── DOCUMENT PASSAGE ──
I still want to continue to web search. Geminispace however, is a perfect testing ground. It's really small, and the limited scope has already helped me figure out lots of issues that I'm going to have (at a greater extent) when trying to tackle the web.
I go back and forth on this one quite a bit. I do think that having mirrors of some of the stuff from the web could be useful. Maybe you'd rather read your RFCs, or browse news, in the comfort of your gemini client. But I'm not quite sure this is the content that a gemini search engine, or any other discovery tool should focus on.
I think most people would agree that gemini is not supposed to replace the web. It was never meant to be. As such, likely the content that people look for in gemini is less likely to be what is already available on the web by truckloads, but what has been written specifically for gemini's kind of audience. This might even also be available on the web. Midnight Pub, for example, is available on both gemini and the web, and yet it's target audience is the same folks who find gemini dear, and as such I still consider it an invaluable part of the geminispace.
All that said, Gemplex in its current state still has lots of stuff that I don't think belong in the results pages of a gemini search engine. I'll be trying to prune these in the future at the hope of filtering out all the noise until only the gems remain. These might not be all long, in-depth posts, but always the creation of real humans written to make a connection. I don't have any quantifiable metric here, but I think that's all right. After all, Gemplex itself is also created by one person at the hopes of making a connection, and maybe also being useful to a few others at some point.
But now onto something else. After doing this project I'm quite confident that I really like Go! It's small and clean (sorta like C, which I like a lot), and it does concurrency really well.
───
• [EXERCISE]:
Answer these questions using the post about Gemplex:
1. What example is given of something available on both gemini and the web?
2. After this project, which programming language is the writer confident they really like?
3. What does the post call Geminispace in relation to web search?
── PROVIDED DATA ──
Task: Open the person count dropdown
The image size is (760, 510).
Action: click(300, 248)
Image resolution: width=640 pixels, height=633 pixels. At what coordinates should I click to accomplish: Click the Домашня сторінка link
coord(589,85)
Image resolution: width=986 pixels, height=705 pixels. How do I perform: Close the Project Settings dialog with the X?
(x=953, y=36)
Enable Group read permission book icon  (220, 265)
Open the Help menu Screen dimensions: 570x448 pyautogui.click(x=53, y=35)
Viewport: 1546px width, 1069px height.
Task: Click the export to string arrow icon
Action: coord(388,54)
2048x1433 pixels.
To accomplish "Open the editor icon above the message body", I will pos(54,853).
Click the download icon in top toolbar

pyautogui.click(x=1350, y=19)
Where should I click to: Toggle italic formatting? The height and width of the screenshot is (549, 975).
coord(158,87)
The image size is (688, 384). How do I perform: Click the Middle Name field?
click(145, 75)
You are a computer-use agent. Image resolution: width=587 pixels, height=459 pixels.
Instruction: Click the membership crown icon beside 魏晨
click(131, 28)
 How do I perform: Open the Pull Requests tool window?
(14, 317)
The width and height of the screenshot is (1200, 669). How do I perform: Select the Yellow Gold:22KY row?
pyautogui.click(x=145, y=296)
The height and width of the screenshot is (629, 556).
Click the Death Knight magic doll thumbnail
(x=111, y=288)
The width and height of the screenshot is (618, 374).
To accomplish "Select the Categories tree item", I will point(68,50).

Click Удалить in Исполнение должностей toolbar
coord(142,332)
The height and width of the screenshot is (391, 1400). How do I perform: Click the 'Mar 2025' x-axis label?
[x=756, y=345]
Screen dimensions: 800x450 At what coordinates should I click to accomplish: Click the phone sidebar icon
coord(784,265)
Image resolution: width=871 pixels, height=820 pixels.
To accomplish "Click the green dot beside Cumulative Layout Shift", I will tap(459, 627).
───
• [YOUR RESPONSE]:
1. Midnight Pub
2. Go
3. A perfect testing ground